Rider Spoke (2007) will be exhibited at Barcelona’s iconic CCCB (Centre de Cultura Contemporània de Barcelona) until May 2020 as part of the new #GameplayCCCB exhibition.
Examining the origins and language of video games, the exhibit looks at the impact they have had on popular digital culture and on art and society. The exhibition also features work by artists Mary Flanagan, Joan Leandre, Harun Farocki, Lawrence Lek, LaTurbo Avedon and Mónica Rikic.
Rider Spoke (2007), which was developed from works such as Uncle Roy All Around You, continued our fascination at that time, with how games and new communication technologies, were creating hybrid social spaces in which the private and the public combine.

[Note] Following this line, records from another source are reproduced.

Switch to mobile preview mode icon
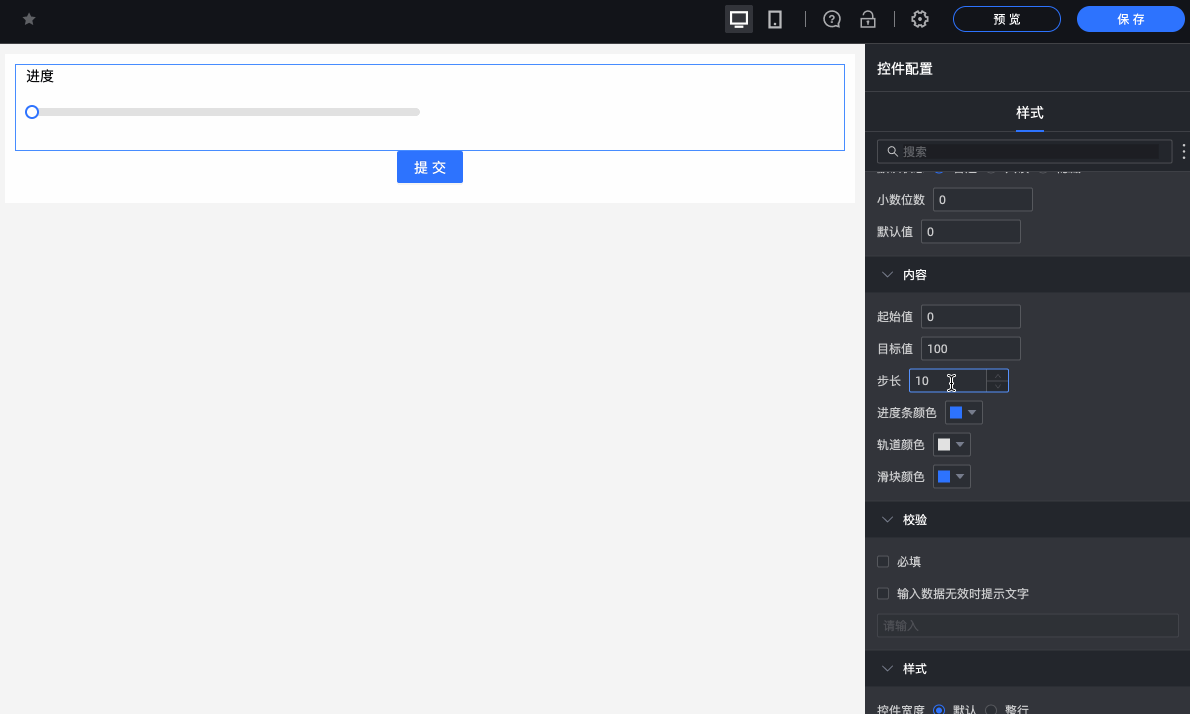The height and width of the screenshot is (714, 1190). point(775,18)
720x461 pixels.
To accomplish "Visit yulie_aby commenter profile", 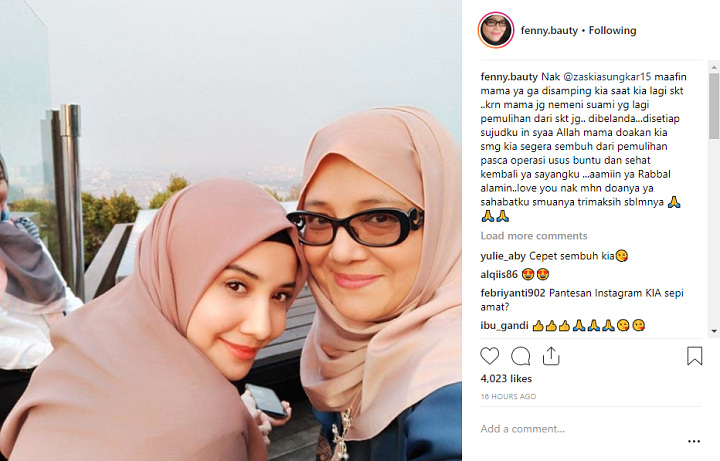I will [503, 256].
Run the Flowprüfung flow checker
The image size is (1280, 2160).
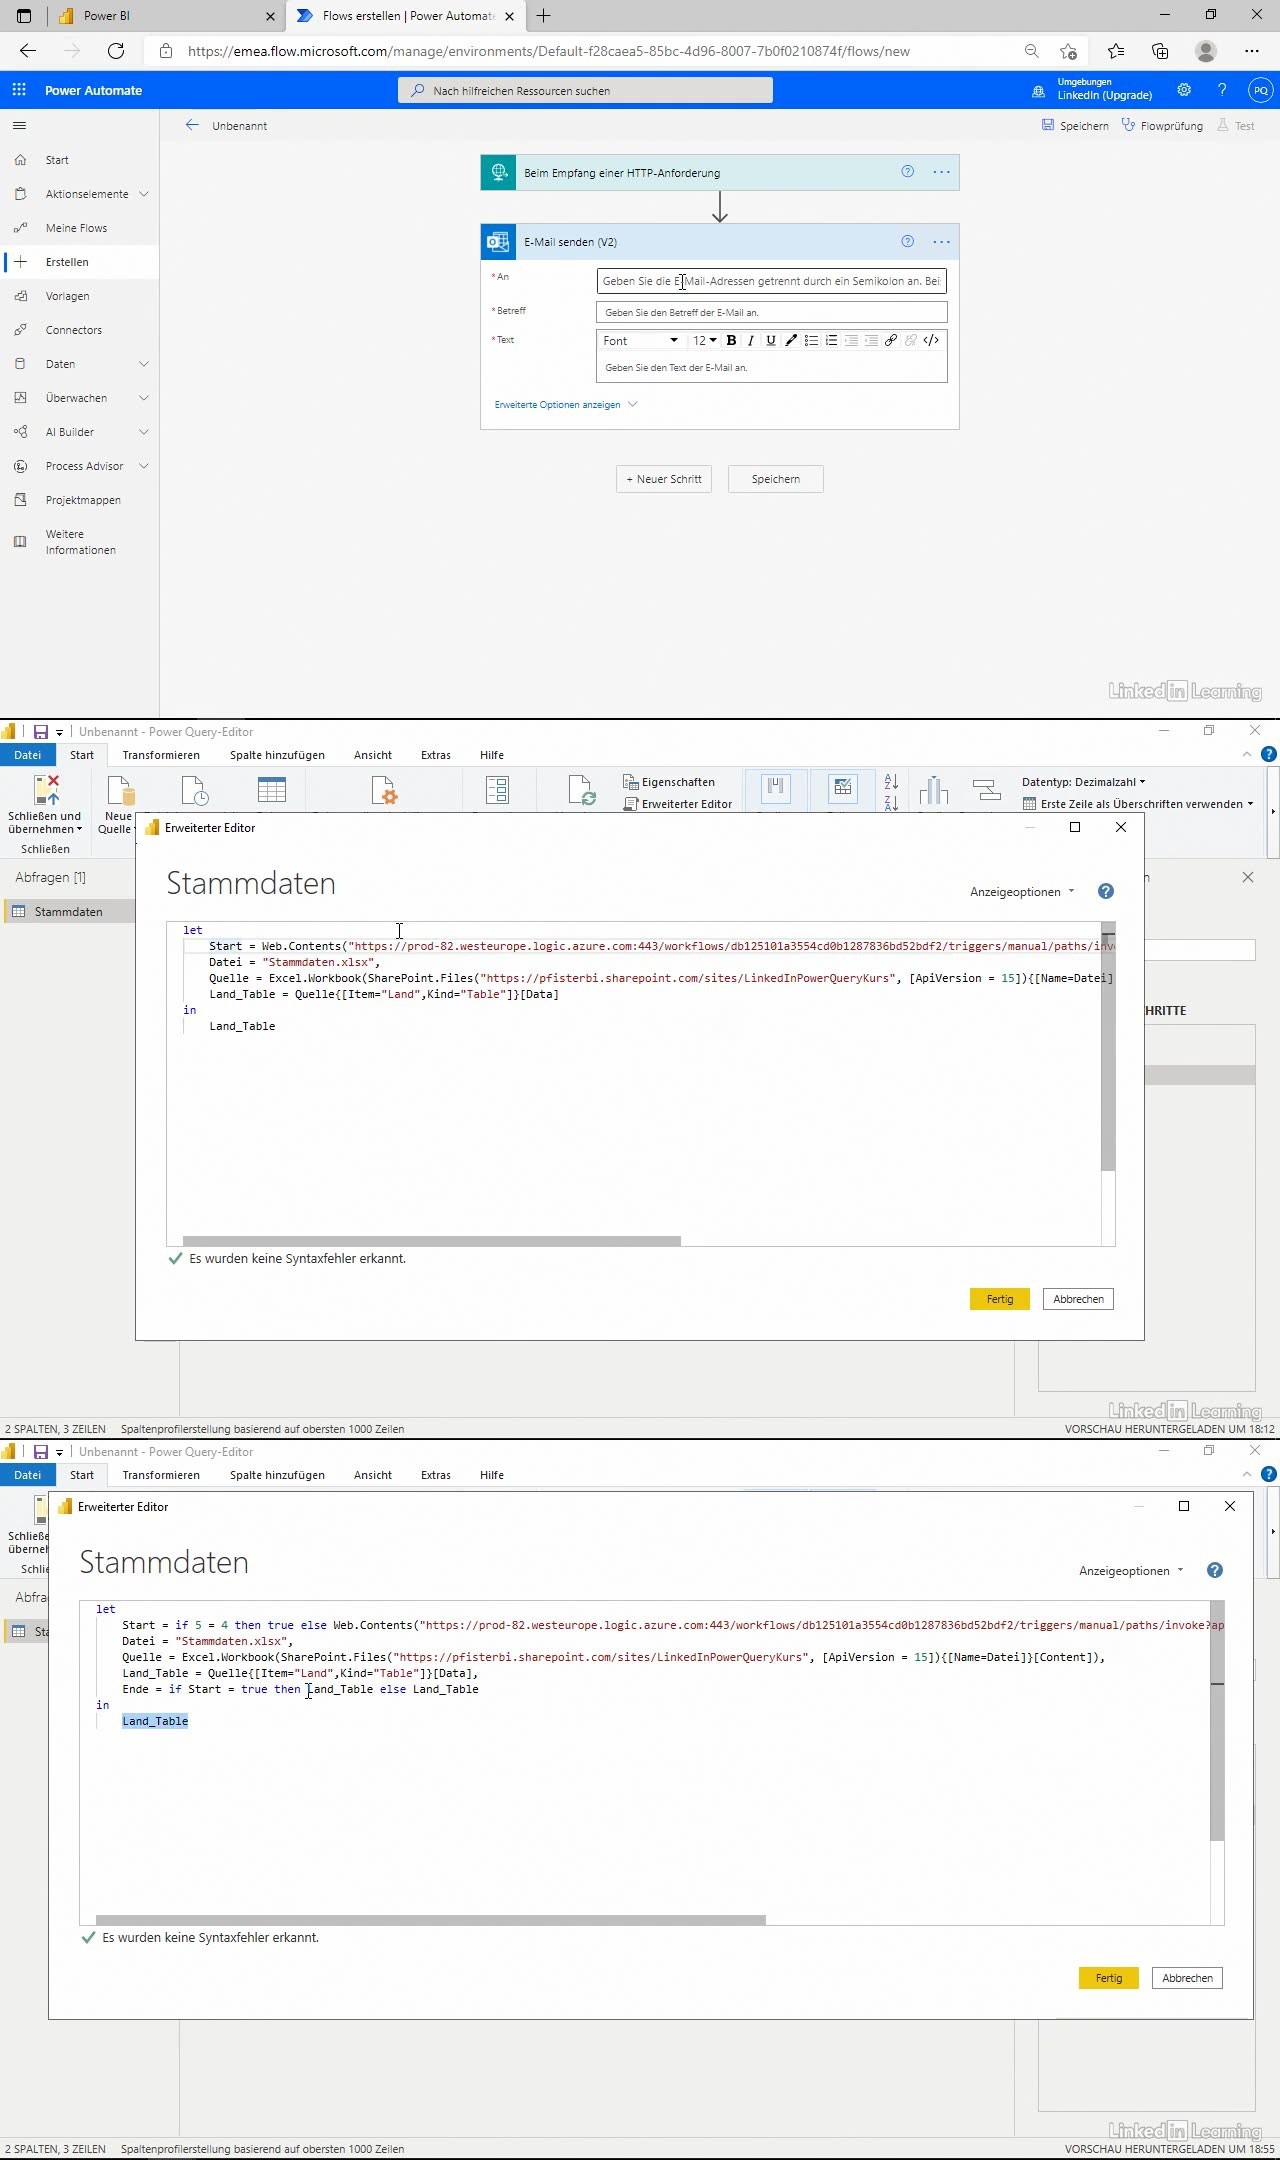(x=1162, y=126)
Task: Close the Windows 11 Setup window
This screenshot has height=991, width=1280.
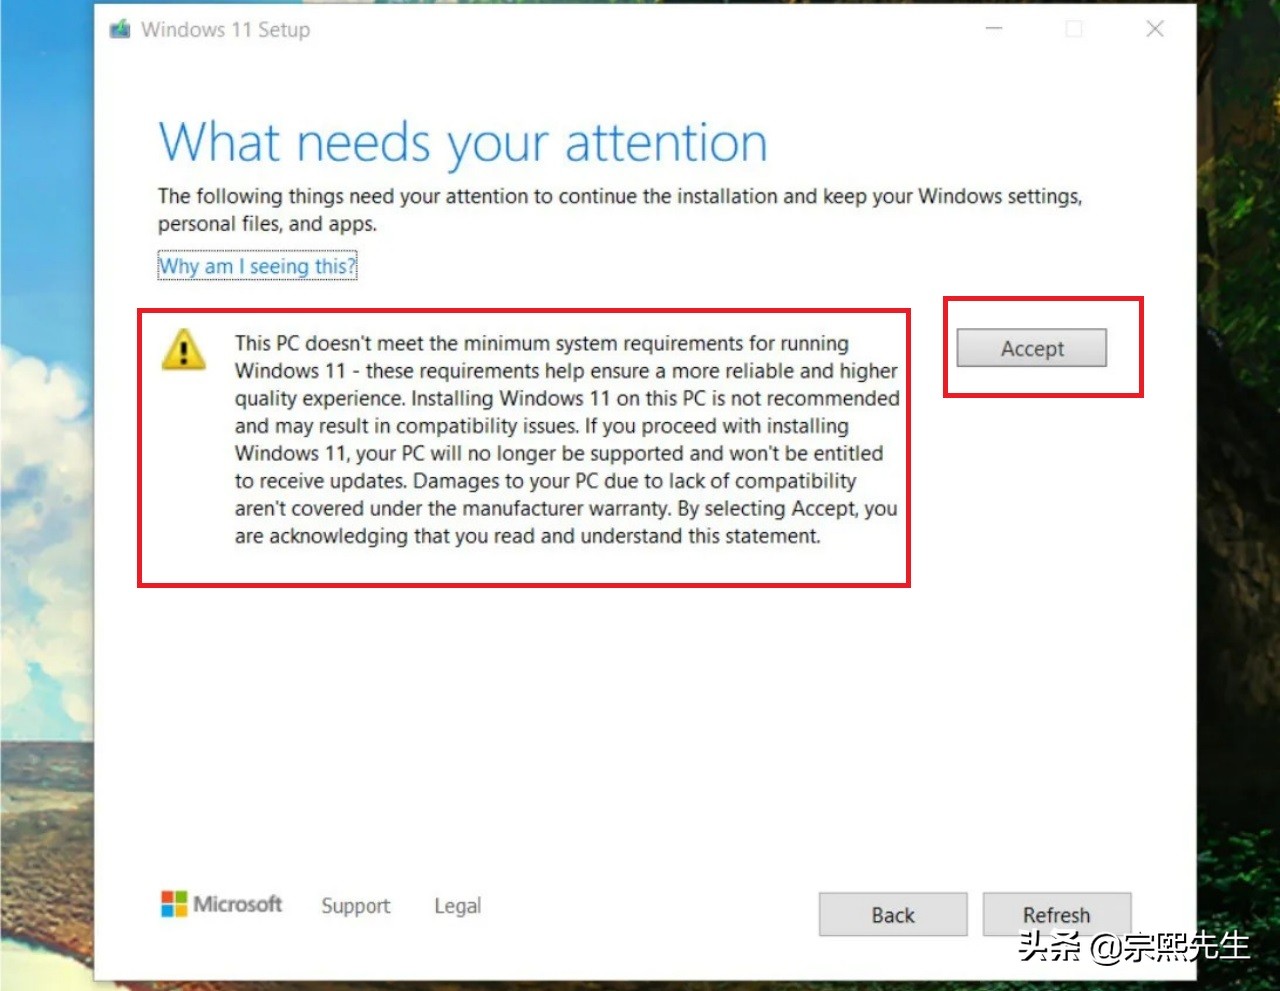Action: point(1155,29)
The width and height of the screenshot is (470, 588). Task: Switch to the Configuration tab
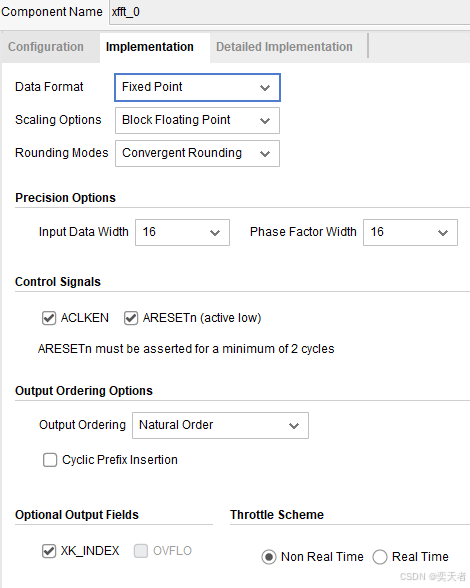46,47
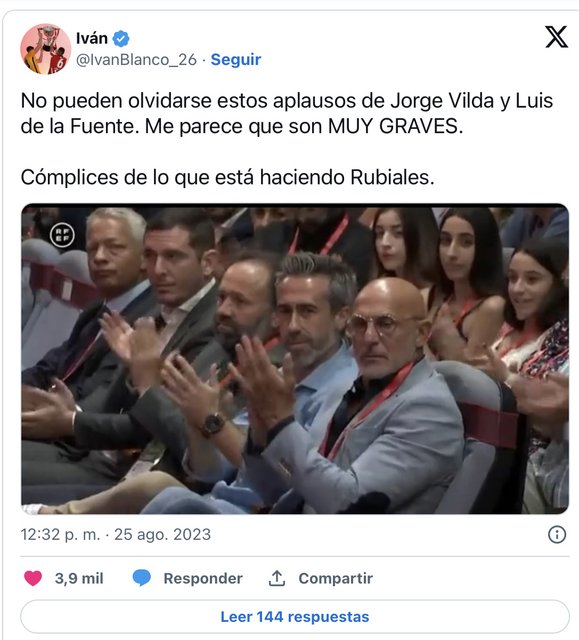
Task: Open the @IvanBlanco_26 handle
Action: pos(136,60)
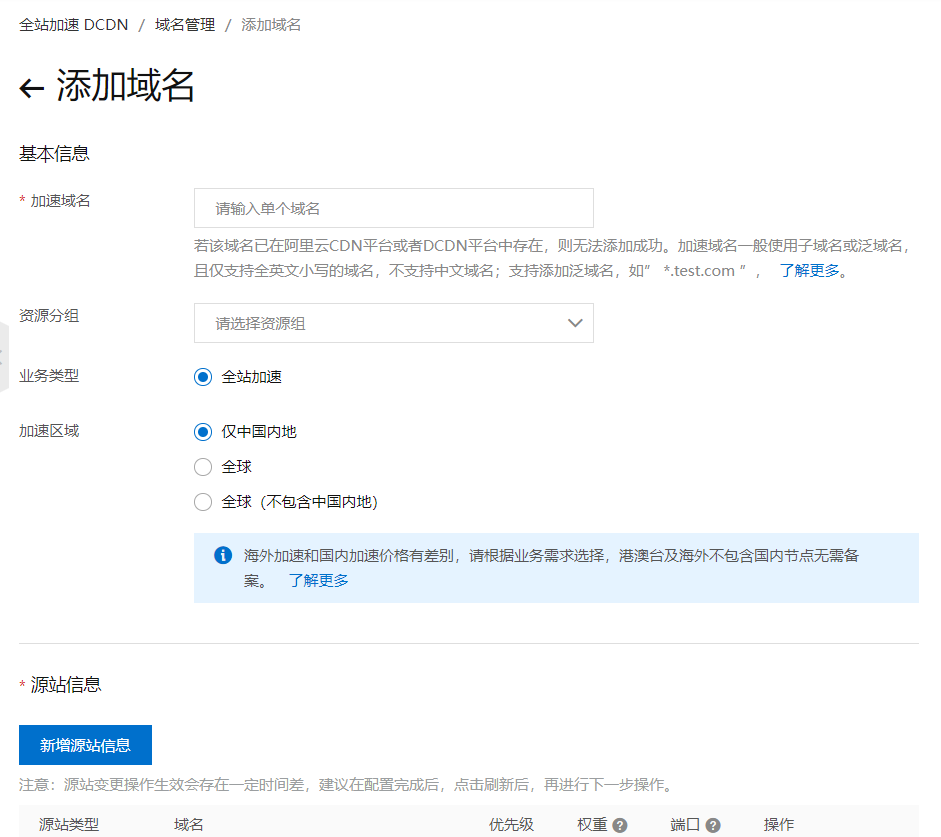The image size is (941, 837).
Task: Choose the 全球 acceleration region option
Action: (x=203, y=467)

The work invited the audience to cycle through the streets of the city, equipped with a handheld computer, and search for a hiding place. Once there, they must record a short message and begin searching for the hiding places of others. The work posed further questions about where theatre may be sited and what form it may take. It invited the public to be co-authors of the piece and become a visible manifestation of it as they cycle through the city. It was precisely dependent on its local context and invited the audience to explore that context for its emotional and intellectual resonances. Rider Spoke was first shown at the Barbican in London in October 2007 and has since been presented in Athens, Brighton, Budapest, Sydney and Adelaide.